Joost Meerloo Le viol de l'esprit, psychologie du contrôle de l'esprit, du menticide et du lavage de cerveau

Quel rapport entre la spiritualité et les techniques de torture psychologiques sur les prisonniers de guerre ?

Récemment, suite à des débats avec un ami, j’en suis venu à me demander : “ok, si on définit la spiritualité comme étant l’ensemble des pratiques d’auto-transcendance qui servent à mieux se relier à soi, aux autres, à la nature, alors que serait l’anti-spiritualité ?“. Quand je dis anti-spiritualité, j’entends quelque chose de différent du matérialisme ou même de la science (que les religieux accusent parfois d’être anti-spirituelle).

La réponse est venue par “hasard” d’un livre dont j’ai entendu parler dans une conversation qui n’avait rien à voir et dont le titre était “menticide”, comment “tuer l’esprit d’une personne”. Vu que la spiritualité consiste à développer son esprit, je me suis dit que c’était peut-être une bonne piste.

Ce fût le cas, et ce fût une révélation : les techniques pour briser l’esprit d’une personne sont les mêmes que celles que nous utilisons dans la spiritualité pour le développer.
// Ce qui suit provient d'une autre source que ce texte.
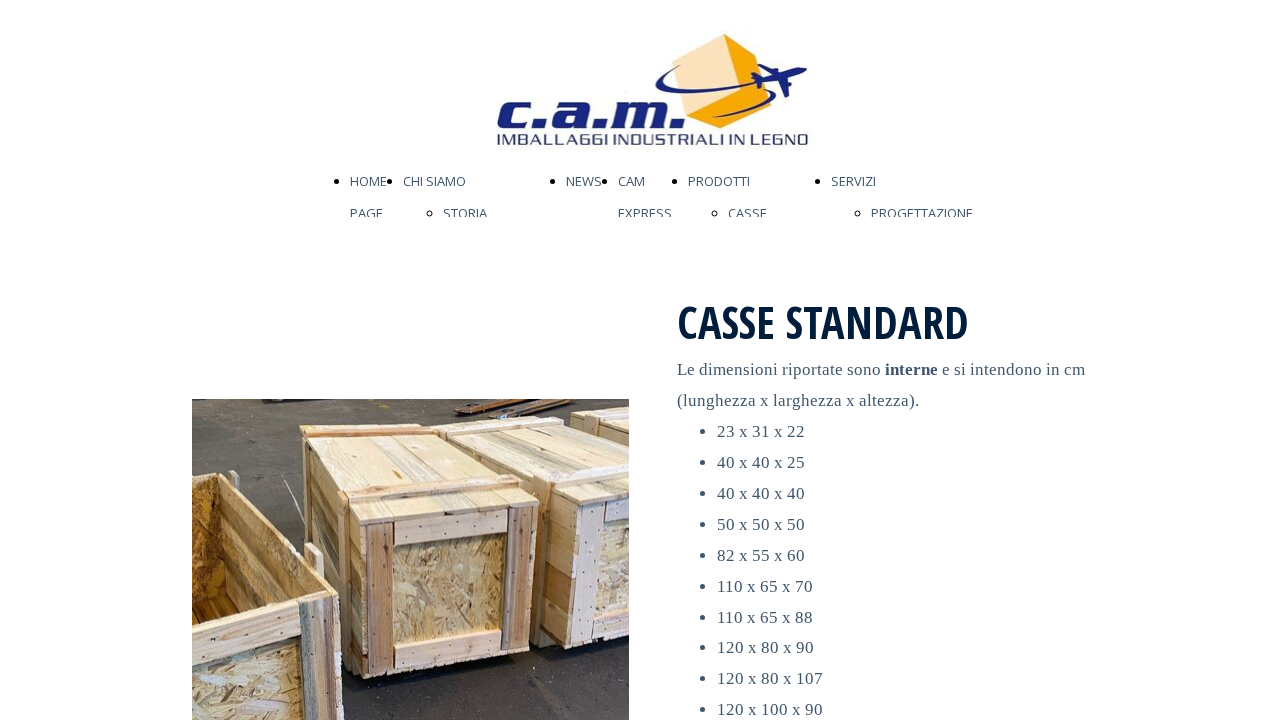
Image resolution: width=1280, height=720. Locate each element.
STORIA (465, 213)
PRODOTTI (719, 181)
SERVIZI (853, 181)
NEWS (584, 181)
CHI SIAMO (434, 181)
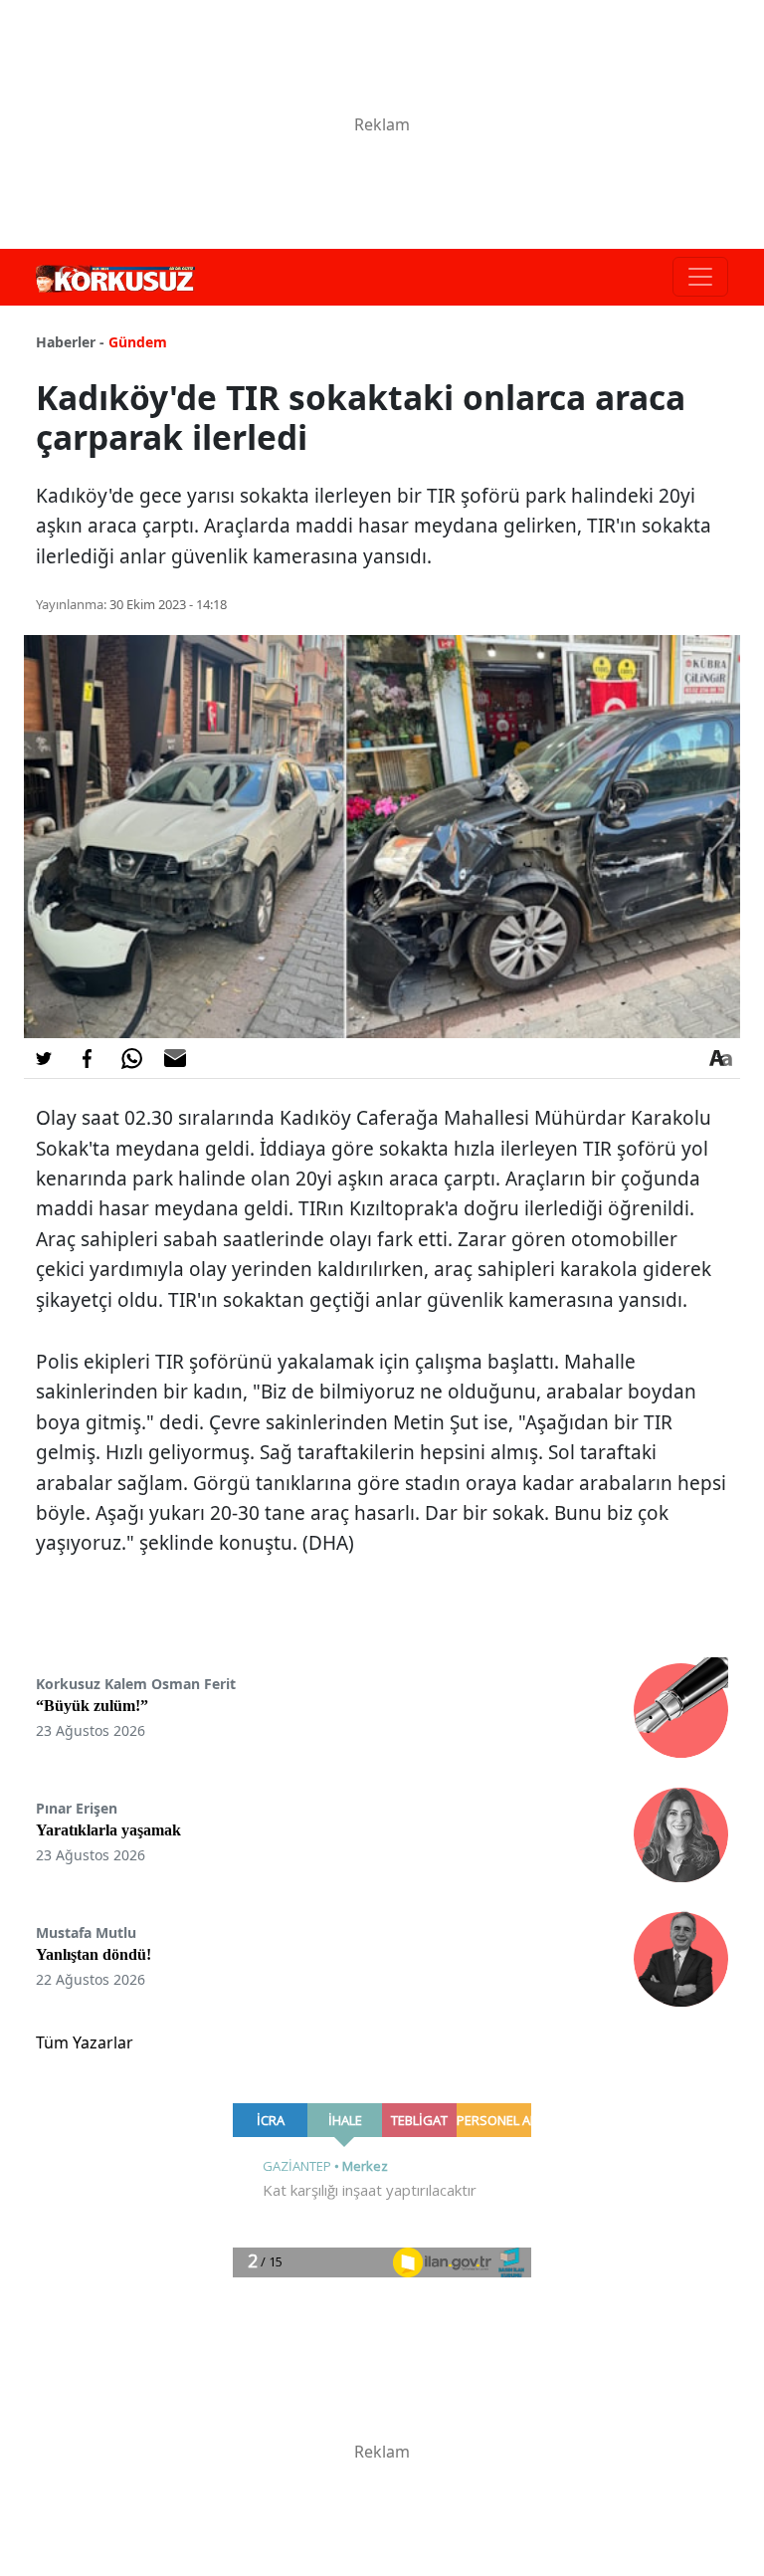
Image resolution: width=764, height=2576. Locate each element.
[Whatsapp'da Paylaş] (131, 1058)
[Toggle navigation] (700, 277)
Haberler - (70, 341)
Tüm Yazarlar (84, 2042)
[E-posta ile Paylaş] (175, 1058)
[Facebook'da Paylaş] (87, 1058)
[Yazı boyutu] (720, 1058)
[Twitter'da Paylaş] (44, 1058)
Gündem (137, 341)
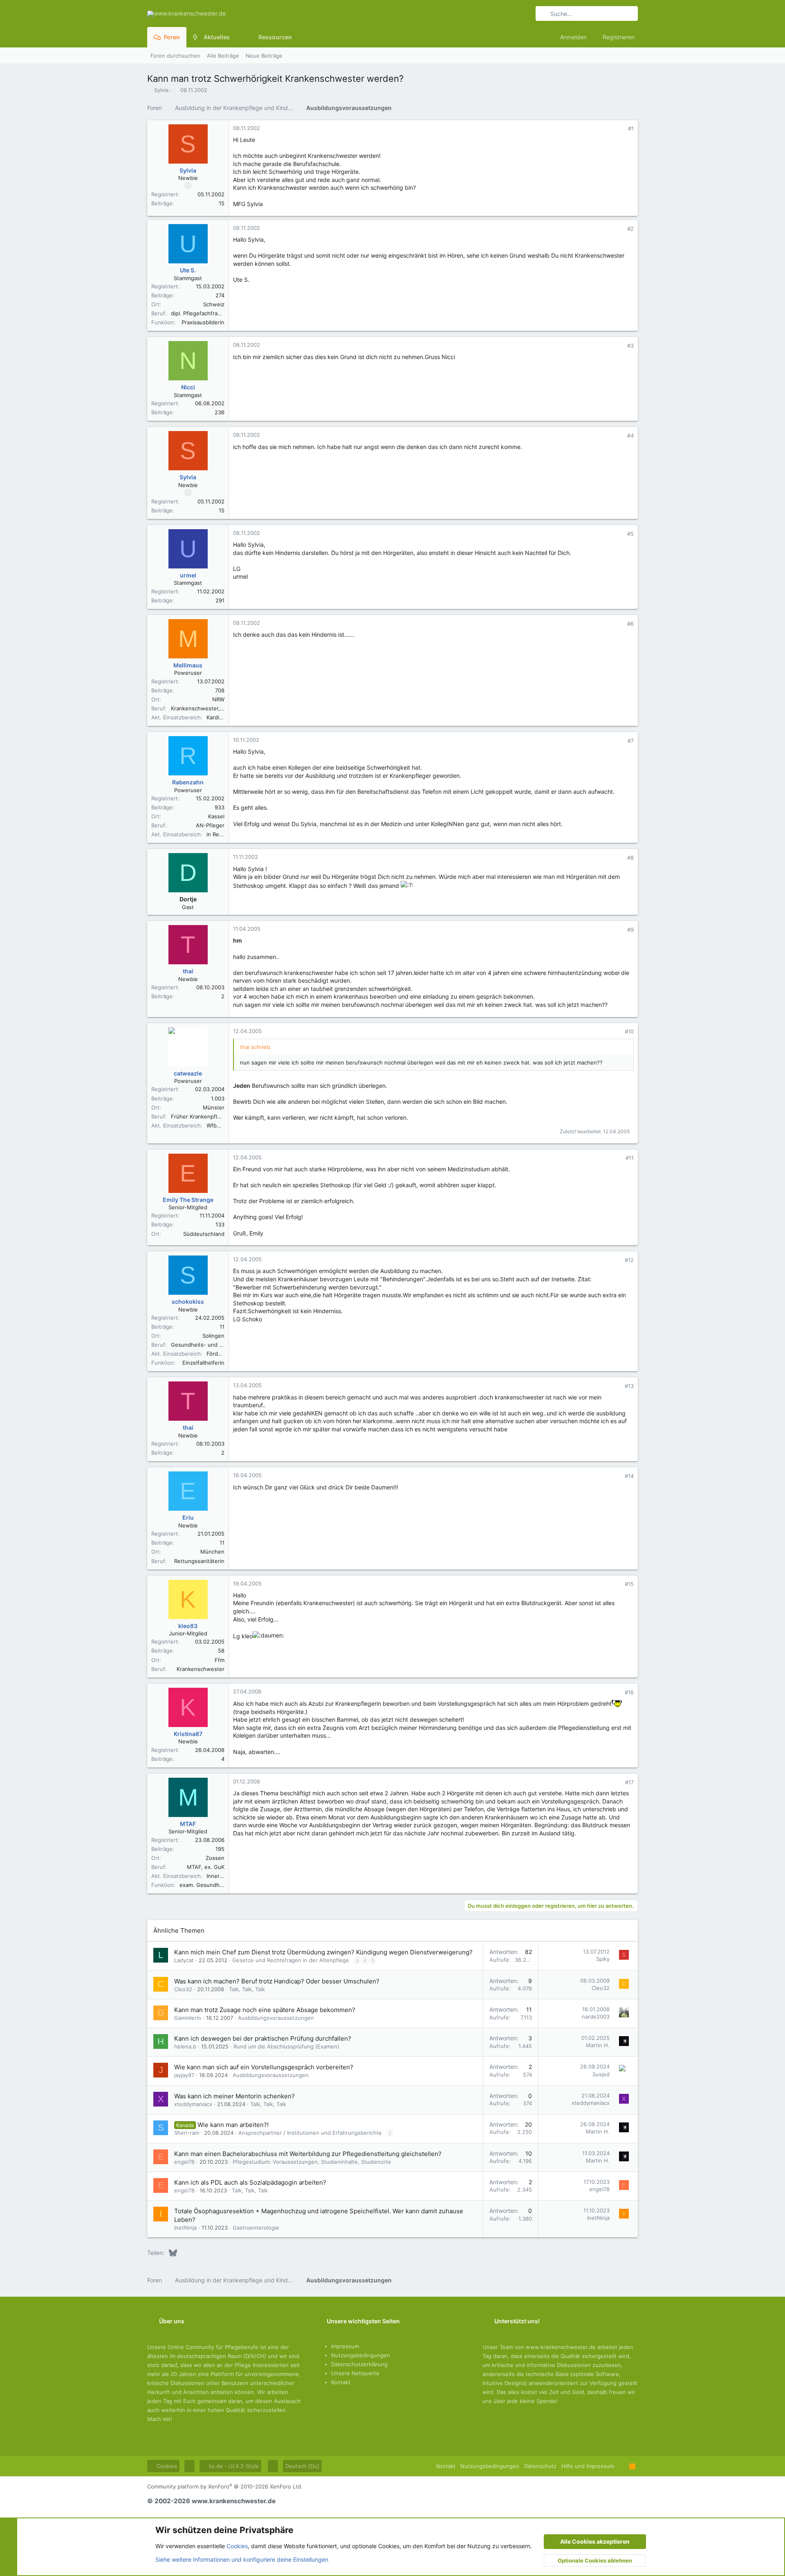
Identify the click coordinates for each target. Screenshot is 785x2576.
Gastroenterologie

Les mêmes : jeûne, isolation, barrage mental, etc…

Ce qui nous amène directement au-dessus d’un abîme : si les mêmes (exactement) techniques sont utilisées pour grandir spirituellement une personne ou pour la rapetisser, qu’est-ce qui les différencie au juste ?

Il y a des différences, dans un cas, c’est la personne elle-même qui choisit son “épreuve” et qui la dose de sorte que ça la fasse grandir. Dans l’autre cas, elle est imposée de l’extérieur, subie, jusqu’à ce que la personne régresse et soit mise sous contrôle. En fait, c’est le résultat recherché qui est différent, dans un cas, on libère la personne, dans l’autre, on l’enferme en elle-même.

C’est cela qui différencie la spiritualité de l’anti-spiritualité.

Mais dans la pratique, ce n’est pas toujours si simple, parce que l’outil est “neutre” en quelque sorte. Cela explique pourquoi les pratiques spirituelles organisées peuvent si facilement déraper et devenir des “sectes”. Cela explique aussi qu’une société toute entière peut se perdre si elle institue des pratiques spirituelles mal dosées.

À ma connaissance, cela n’a jamais été explicité de la sorte. Du moins je ne l’ai jamais lu, alors même que c’est absolument fondamental.

Dans les milieux spirituels, on a tendance à voir la spiritualité comme une panacée. Certes, elle peut potentiellement l’être, mais elle peut aussi mal tourner, à de très nombreux niveaux. Très sincèrement, je crois que c’est le cas dans notre société et que personne n’est véritablement épargné même si beaucoup peuvent penser être sur la bonne voie. Nous jouons avec notre esprit, et c’est par lui que nous voyons le monde, mais nous ne voyons pas notre propre esprit.

Le livre de Joost Meerloo “THE RAPE OF THE MIND, The Psychology of Thought Control, Menticide, and
Brainwashing” (Le viol de l’esprit, psychologie du contrôle de l’esprit, du menticide et du lavage de cerveau) est une véritable pépite. Joost a été mandaté à plusieurs reprises dans sa carrière pour traiter des prisonniers de guerres et parfois aussi pour juger leur responsabilité s’ils avaient divulgué des secrets à l’ennemi.

man standing behind chain link fence holding to fence during golden hour

Il est très clair à ce sujet : tout le monde cède. Bien sûr, certaines personnes parviennent à échapper à leurs bourreaux pour une raison ou une autre, mais c’est circonstanciel. Tout le monde peut être brisé, même si c’est plus facile pour certains que pour d’autres.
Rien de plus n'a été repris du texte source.